Ortaokuldan sonra Gaziantep’te yine parasız yatılı lise öğrenimine başladı.
Gaziantep Lisesi’nden 1950’de mezun oldu. Felsefe okumak
istediği için İstanbul’a gitti. Babasının isteği İlahiyat Fakültesiydi. Fakat kendi parasıyla okuyamayacağından o zaman
parasız yatılı kısmı bulunan Siyasal Bilgiler Fakültesi sınavına girdi. Felsefe bölümüne de kayıt yaptırdı. Şayet sınavı kazanamazsa felsefe okuyacaktı. Ankara Üniversitesi Siyasal Bilgiler
Fakültesinde tahsile başladı.
Üniversitedeyken
hayranı olduğu, Necip Fazıl'la tanıştı. Hatta Büyük Doğu
dergisinde de bir müddet çalıştı. Bu ilişki hem insani hem de fikri bir dostluk
doğurdu. 11 Ocak 1956’da sınav
sonucunda kazandığı müfettiş yardımcılığı görevine başladı. Görevi
nedeniyle Anadolu’nun bir çok yerini gezen Sezai Karakoç, 1960 – 1961 yıllarında
yedek subay olarak askerlik görevini yaptı. 1965’ten 1973’e kadar birçok kez
istifa ettiği resmi görevine 1973’ten sonra dönmedi.
İstanbul’da
Diriliş Yayınları ve Diriliş dergisini kurdu. 1990 yılında da Diriliş
Partisi’ni kurdu. Yedi yıl genel başkanlığını yaptığı parti, üst üste iki defa
genel seçime girmediği için kapatıldı. 2006 yılında Kültür Bakanlığı özel
ödülüne değer görüldü. 2007 halen genel başkanlığını yaptığı yılında Yüce
Diriliş Partisi’ni kurdu. Karakoç, 2011 yılında Cumhurbaşkanlığı Edebiyat
Ödülü’ne layık görüldü fakat kendisine verilen plaket ve para ödülünü
reddederek bu ödülü almaya gitmedi.
Modern Türk
şiirinde önemli bir yeri olan Karakoç, şiirle ilgili görüşlerini Edebiyat Yazıları
adını verdiği 3 kitapta toplamıştır. Ona göre şair, şiiri soyutlamada bırakırsa eksik bırakmış olur. Şiirini
tamamlanması için şairin tekrar somutlaştırması yani soyutlaştırdığı şeyi
tekrar yeni bir bağlama oturtması gerekir ki bunu da Diriliş kavramına bağlar.

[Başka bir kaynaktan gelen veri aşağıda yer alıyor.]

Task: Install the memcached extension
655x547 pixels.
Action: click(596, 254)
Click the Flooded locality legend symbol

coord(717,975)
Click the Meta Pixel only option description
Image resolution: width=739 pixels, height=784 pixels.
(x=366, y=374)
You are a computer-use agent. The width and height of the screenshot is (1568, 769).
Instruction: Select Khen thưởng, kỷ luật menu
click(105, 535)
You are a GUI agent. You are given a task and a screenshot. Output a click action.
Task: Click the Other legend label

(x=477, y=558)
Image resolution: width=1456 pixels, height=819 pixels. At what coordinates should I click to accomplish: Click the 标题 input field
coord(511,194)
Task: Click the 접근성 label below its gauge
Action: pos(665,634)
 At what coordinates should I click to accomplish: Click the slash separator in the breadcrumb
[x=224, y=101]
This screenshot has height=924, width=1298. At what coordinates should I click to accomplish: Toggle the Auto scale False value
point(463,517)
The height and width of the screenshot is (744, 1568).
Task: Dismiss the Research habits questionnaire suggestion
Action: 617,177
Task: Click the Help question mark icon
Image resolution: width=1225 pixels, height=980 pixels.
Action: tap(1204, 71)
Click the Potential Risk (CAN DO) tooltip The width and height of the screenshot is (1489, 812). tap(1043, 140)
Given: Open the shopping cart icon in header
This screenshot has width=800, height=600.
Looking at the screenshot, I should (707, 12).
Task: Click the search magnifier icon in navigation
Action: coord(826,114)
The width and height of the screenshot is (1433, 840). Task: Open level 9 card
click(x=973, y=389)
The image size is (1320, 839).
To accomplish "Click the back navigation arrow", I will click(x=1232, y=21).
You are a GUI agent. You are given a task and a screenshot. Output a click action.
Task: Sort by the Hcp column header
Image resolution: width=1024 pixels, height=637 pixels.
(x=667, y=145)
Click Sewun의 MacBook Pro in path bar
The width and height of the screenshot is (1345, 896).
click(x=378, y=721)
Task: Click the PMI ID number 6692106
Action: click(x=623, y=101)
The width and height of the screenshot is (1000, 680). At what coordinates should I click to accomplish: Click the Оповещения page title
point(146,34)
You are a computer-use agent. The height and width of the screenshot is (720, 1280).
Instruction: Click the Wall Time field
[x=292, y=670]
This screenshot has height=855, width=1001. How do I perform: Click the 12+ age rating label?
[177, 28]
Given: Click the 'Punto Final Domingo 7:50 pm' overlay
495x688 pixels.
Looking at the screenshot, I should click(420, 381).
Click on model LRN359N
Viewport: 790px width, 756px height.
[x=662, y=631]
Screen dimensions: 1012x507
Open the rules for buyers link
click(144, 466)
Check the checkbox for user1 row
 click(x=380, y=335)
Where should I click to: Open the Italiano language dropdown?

Nuri Pakdil, Mehmet Akif İnan, Erdem Bayazıt, Alaaddin Özdenören, Rasim Özdenören
ve Cahit Zarifoğlu gibi değerlerimizin oluşturduğu "Yedi Güzel Adam" grubunun üyelerindendir.
Sezai Karakoç 87 yaşında
ve halen hayattadır.
Sezai Karakoç'u bir
de Cemal Süreya'nın ağzından dinlemek
isterseniz şu linke tıklamanız yeterli :https://www.youtube.com/watch?v=_-lO8L3cNkk
İNSANLIĞIN DİRİLİŞİ KİTABINDAN ALINTILAR:
"İnsanlık tekrar bu medeniyet muhasebesini
yapmak ve peygamberlerin yolu olan hakikat medeniyetine dönerek yenilenmek
, tazelenmek , yeni bir ruh ve hayat kazanmak , dirilmek zorundadır ; insanlığın
ruhu bu yeniden doğuşa gebedir ."
"Vahyin mucizesinin karşısında aklın harikası
bir direniş bendi olarak kullanılamaz. Belli belirsiz buna teşebbüs eden insanlık
bir bocalama dönemine giriyor ve böylece tekrar hakikat bunalımına
sürükleniyor."
"Vahye karşı dehayı çıkarmak istemekte insan
egosu. Halbuki, vahyin doğrultusunda gelişim ve açılmasını yapan dehaların
olumlu verim sağanağını görememektir bu."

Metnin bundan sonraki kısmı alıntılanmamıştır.